Circular electronics economy, or pandemics?
Both, of course.
(stay with me for a moment, there is a connection here. I really think there should be one, anyway)
The European Commission just published its Circular Economy Action Plan (CEAP), aiming to “pave Europe’s way towards a sustainable products policy and a circular economy”, as explained by iFixIt.
Among other things, the directive, and other EU actions in this space, aims to:
- extend to mobile phones, tablets and laptops the EU Ecodesign Directive, which is currently limited to TVs, servers and appliances
- guarantee EU consumers receive, before buying, “trustworthy and relevant information on products [including] their lifespan and the availability of repair services, spare parts and repair manuals”
- give EU consumers, through a Circular Electronics Initiative, “a right to update obsolete software”
This is GREAT
Directives like this can spur real innovation and market competition. Except, of course, for companies that are becoming banks also by lobbying against phone cables standards, eleven years after the approval of a universal system for phone chargers.
Of course, we’ll have to see how much of this becomes actual, binding legislation in each EU Member State, and how quickly.
Pandemics “vs” circular economy?
I saw that iFixIt article about the CEAP just minutes after another one asking… if the circular economy continue to grow in an age of pandemics. The focus of that piece is stuff like napkins, food and food packaging. But the general, underlying issues are the same that the CEAP directive aims to fix.
The Grist piece recommends to not overvalue single-use, tightly wrapped shiny objects, be they water bottles or anything else, because, unless explicitly marked otherwise, “No disposable package is today sterile… a certain level of bacterial contamination is considered acceptable and inevitable”.
This is not news, of course. Don’t you remember, to make just one out of many possible examples, UK supermarkets “recalling frozen vegetables over listeria fears”, less than two years ago?
The wish to avoid contamination and unknown or undocumented processing procedures is one reason why many people try to eat “organic” food, possibly preparing it from “modular”, raw ingredients that can be reused, combined and customized at will.
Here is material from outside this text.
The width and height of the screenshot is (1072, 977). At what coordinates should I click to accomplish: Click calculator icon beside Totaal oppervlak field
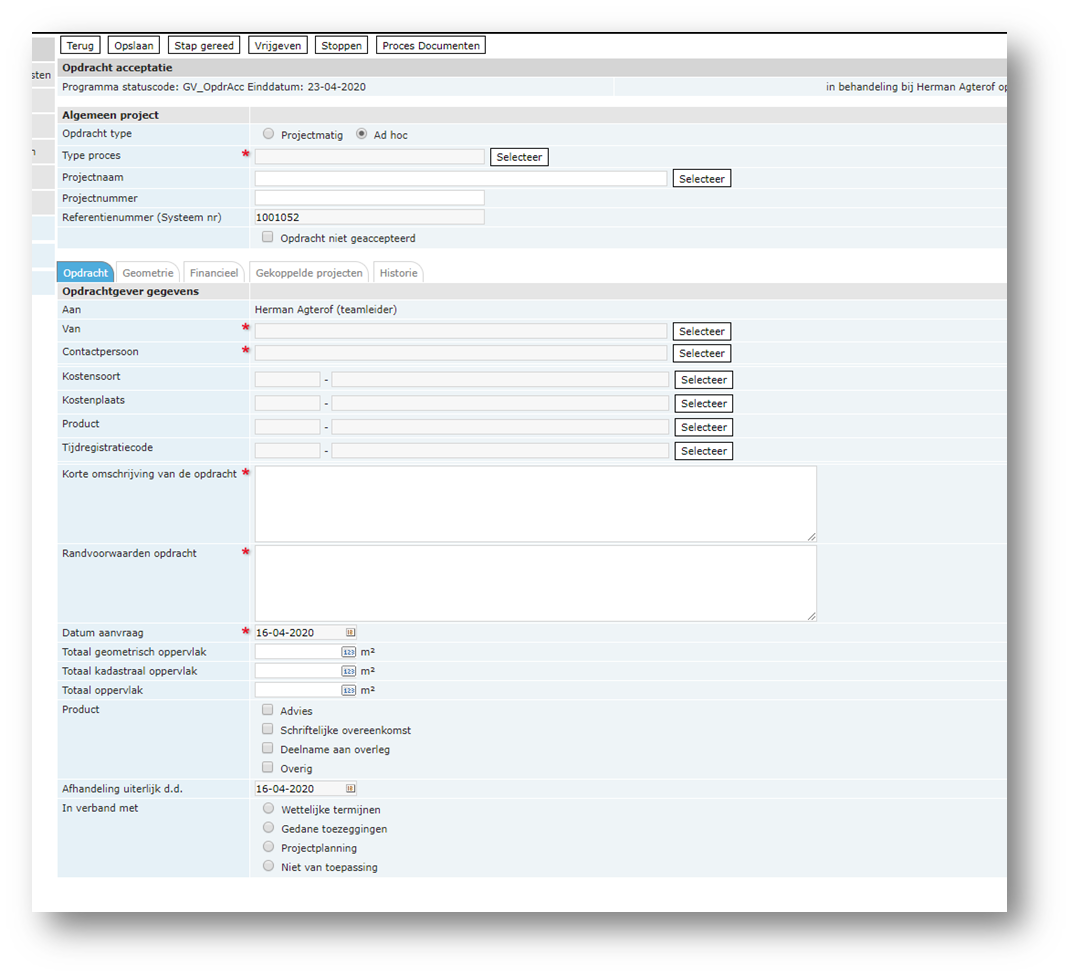click(x=348, y=690)
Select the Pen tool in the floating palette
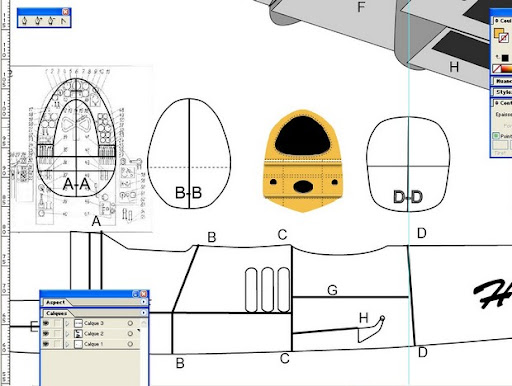Viewport: 512px width, 386px height. click(x=25, y=21)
Even if those ingredients look uglier, and messier to deal with, than the “ready-to-eat” ones wrapped in shiny plastics.
Electronics are like food. Raw and modular is better
The Grist piece worries that fears of pandemics will hurt the circular economy because “New items come with an aura of cleanliness, while reusable and secondhand goods often fight the perception of being unsanitary”.
Replace “cleanliness” with “coolness” and “unsanitary” with “unfashionable” and the same statement applies to the products covered by CEAP. In both cases, the solution is just good old common sense, and a minimum of correct information. Even in an age of pandemics. No, especially in such an age.
The risk of pandemics is a part of life that can’t entirely go away. And that is one more, excellent reason why moves as those recommended in the CEAP directive are very good. because:
- they are one more way in which, even unwillingly, EU and China together may eventually save the world
- quoting myself, thirteen years ago: “Does Software pollute? Of course it does”
- Right to Repair is great and overdue (except when it is the right to repair the WRONG things)
- they are much better, for reducing deadly air pollution, than waiting for pandemics to achieve the same effect
- regardless of pollution, an economy based on reuse and right to repair protects everybody against pandemics
An economy that is, at least partially, circular also is, by definition, much more “regional”. That is, much more immune than a completely globalized one to diseases starting thousands of kilometers away. And yes, albeit in deeply different ways this applies to microprocessors as it applies to food.
So yes, if you ask me, almost everybody should be happy for directive like CEAP, and reconsider unreasonable expectations about “new and clean” products. For electronics, or any other good. Especially in these times.